━━━━━ EXCERPTED TEXT

Cognitive impairments are evident in healthy aging as well as, in more extreme form, Alzheimer's disease. This proposal is directed at understanding ways in which these cognitive declines can be ameliorated to inform therapies applicable to the impairments in aging and in associated brain pathologies such as Alzheimer?s disease. Most studies of brain mechanisms responsible for cognitive impairments in aging and Alzheimer's disease consider neuronal changes as the primary mediators. In contrast, this proposal investigates a special role of astrocytes in modulating age-related impairments in learning and memory. In rats, we found a sexually dimorphic trajectory for cognitive changes during aging. Old male rats are impaired at learning hippocampal tasks but enhanced when learning striatal tasks while old females are impaired at striatal learning but have intact hippocampal learning. In rats and mice, astrocytic production of lactate plays a key role in modulating learning and memory. During aging, male rats exhibit diminished lactate responses to training in the hippocampus but retained responses in the striatum, in concert with the behavioral results. Also, lactate infusions directly into the hippocampus can enhance memory scores on a spontaneous alternation task. Other recent findings indicate that beta-2 adrenergic receptors on astrocytes in the hippocampus mediate glycogenolysis in astrocytes and subsequent production of lactate. The proposed research plan probes the cellular locus of age-related deficits in astrocytic lactate provision and evaluates sex as an important biological variable in these deficits. One set of experiments tests the efficacy of norepinephrine and beta- adrenergic receptor agonists that are selective for astrocytes or neurons in enhancing learning and lactate provision in aged male and female rats. A second set of experiments tests whether the loss of lactate production is mediated by decreased release of norepinephrine during training. The findings will identify the extent to which deficient astrocyte provision of lactate vs deficient afferent noradrenergic signaling contributes to age-related cognitive decline in both sexes, lending important insight into the role of specific neuromodulators and energy substrates underlying brain aging in health and in pathological conditions such as Alzheimer's disease.

━━━━━━━━━━

#### WHAT THIS TASK INVOLVES
List every age-related change in learning that the proposal summary reports for old rats, and say which sex each applies to.

━━━━━ EXCERPTED RECORDS

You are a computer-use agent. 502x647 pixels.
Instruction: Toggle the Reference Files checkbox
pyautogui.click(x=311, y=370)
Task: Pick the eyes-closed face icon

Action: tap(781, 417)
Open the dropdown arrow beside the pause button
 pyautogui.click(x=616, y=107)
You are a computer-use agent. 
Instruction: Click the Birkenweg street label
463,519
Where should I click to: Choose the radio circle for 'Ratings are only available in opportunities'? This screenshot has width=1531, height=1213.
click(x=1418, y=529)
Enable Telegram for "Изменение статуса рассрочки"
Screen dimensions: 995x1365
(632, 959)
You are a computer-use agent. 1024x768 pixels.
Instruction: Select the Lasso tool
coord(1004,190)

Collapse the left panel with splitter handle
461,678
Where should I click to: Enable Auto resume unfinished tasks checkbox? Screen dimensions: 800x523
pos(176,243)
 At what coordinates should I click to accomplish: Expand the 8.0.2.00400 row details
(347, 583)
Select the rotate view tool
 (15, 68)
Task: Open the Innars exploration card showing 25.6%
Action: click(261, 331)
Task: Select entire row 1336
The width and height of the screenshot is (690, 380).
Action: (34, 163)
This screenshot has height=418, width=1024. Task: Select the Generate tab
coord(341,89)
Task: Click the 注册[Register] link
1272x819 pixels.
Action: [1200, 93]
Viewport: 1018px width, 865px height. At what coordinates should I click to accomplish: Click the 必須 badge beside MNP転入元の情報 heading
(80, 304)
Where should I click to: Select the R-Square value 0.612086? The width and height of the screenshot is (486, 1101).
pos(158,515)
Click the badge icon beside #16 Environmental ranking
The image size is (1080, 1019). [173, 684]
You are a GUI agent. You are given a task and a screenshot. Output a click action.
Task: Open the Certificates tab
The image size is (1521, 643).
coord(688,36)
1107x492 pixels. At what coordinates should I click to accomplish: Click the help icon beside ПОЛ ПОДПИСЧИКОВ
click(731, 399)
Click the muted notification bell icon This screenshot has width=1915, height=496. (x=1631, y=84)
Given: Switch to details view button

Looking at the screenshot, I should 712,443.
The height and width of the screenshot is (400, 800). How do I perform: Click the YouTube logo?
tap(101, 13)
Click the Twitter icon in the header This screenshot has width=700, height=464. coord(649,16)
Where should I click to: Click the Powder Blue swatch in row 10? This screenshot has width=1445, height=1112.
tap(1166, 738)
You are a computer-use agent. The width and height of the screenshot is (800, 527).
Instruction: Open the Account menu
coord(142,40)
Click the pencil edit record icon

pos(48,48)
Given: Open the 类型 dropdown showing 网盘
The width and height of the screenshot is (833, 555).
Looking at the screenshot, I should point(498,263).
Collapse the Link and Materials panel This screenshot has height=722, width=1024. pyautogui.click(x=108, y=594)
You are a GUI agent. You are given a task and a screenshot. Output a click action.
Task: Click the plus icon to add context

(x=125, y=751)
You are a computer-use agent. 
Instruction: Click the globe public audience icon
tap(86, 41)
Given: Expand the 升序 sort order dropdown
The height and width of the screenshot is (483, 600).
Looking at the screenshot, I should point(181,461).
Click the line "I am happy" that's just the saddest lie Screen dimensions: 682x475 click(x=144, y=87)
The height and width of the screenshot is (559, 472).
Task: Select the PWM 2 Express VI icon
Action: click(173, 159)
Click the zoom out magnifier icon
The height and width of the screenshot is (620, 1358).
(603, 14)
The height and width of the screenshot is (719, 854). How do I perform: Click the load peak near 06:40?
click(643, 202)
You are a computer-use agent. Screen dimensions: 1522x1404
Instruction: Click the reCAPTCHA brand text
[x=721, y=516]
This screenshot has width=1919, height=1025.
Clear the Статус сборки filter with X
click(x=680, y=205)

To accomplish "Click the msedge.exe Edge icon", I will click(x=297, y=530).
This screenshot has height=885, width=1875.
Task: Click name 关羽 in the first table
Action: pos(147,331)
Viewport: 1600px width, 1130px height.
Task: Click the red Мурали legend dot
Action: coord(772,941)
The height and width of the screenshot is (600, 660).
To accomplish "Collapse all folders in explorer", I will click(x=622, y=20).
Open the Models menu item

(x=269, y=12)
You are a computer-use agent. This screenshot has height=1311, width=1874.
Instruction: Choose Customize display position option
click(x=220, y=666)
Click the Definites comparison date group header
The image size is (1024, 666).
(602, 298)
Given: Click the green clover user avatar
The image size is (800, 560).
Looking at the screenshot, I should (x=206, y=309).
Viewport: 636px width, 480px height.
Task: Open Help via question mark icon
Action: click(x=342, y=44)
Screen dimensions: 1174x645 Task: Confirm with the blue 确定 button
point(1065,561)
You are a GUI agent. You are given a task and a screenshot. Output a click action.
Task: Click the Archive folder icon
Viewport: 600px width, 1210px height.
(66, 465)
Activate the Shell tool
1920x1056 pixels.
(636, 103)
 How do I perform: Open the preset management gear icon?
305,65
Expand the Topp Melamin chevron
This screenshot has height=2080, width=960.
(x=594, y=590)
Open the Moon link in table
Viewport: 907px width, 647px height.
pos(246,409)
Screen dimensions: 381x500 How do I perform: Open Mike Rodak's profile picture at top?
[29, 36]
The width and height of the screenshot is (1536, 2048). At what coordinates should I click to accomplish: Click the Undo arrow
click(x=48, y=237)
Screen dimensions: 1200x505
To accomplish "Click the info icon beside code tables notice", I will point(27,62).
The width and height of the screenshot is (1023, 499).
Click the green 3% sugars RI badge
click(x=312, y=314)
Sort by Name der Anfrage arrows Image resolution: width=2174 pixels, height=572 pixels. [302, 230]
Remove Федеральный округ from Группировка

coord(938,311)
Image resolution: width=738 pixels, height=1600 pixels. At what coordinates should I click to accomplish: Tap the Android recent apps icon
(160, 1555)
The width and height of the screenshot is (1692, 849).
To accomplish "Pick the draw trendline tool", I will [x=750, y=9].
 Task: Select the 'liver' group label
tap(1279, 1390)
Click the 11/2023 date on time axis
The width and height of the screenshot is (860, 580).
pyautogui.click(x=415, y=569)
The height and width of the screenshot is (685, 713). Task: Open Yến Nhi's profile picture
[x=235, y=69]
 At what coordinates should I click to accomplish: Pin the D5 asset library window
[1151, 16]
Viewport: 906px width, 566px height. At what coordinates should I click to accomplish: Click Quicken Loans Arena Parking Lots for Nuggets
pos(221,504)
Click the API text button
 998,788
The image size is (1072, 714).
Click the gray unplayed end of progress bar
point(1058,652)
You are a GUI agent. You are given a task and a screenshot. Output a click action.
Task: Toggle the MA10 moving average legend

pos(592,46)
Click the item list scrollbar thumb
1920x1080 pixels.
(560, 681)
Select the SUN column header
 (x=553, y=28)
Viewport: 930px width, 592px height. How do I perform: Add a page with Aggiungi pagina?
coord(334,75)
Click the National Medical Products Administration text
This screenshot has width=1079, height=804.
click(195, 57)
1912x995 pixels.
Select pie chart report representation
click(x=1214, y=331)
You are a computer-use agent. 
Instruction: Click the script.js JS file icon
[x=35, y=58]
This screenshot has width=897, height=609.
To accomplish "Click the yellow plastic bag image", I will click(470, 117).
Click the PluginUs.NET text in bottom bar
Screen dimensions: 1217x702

━━━━━━━━━━

#### REPLY
- Old male rats: impaired at learning hippocampal tasks
- Old male rats: enhanced when learning striatal tasks
- Old female rats: impaired at striatal learning
- Old female rats: intact hippocampal learning